┌────────

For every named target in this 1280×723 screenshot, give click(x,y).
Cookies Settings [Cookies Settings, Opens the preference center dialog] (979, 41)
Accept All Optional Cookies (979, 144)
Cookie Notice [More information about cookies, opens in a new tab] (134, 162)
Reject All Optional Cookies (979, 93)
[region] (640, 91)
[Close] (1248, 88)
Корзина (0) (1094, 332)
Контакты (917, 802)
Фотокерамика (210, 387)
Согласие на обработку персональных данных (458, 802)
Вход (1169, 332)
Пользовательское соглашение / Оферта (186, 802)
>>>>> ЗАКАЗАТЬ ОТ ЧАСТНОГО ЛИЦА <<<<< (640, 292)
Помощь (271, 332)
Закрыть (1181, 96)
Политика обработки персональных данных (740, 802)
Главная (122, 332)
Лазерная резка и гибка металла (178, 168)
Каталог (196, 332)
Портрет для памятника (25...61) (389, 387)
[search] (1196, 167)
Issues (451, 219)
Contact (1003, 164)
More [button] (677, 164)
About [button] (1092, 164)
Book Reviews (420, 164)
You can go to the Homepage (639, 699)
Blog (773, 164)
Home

└────────

> Exercise requirements
Pull out every line in the data above that contains the word "Optional". Case counts.

> The reply
Accept All Optional Cookies (979, 144)
Reject All Optional Cookies (979, 93)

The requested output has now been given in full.